With all images left out, restate the records below exactly as written.

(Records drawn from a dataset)
=== Begin Enclosure ===

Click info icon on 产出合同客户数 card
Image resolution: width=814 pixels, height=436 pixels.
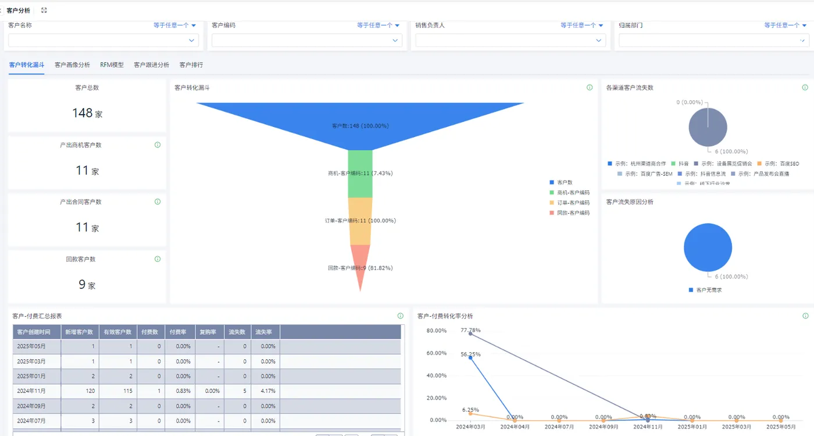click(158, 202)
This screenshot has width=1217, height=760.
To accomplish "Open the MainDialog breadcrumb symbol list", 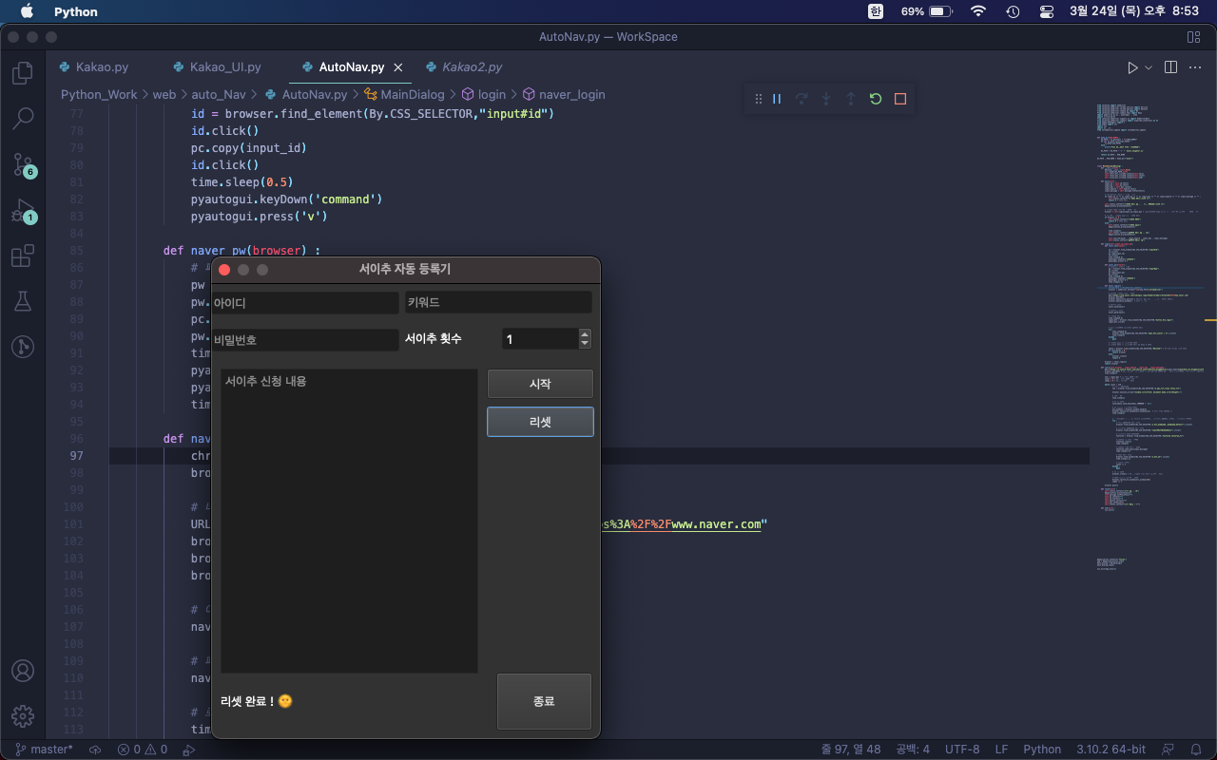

=== End Enclosure ===

Written reply ▸
Click info icon on 产出合同客户数 card
Image resolution: width=814 pixels, height=436 pixels.
click(158, 202)
This screenshot has width=1217, height=760.
To accomplish "Open the MainDialog breadcrumb symbol list", 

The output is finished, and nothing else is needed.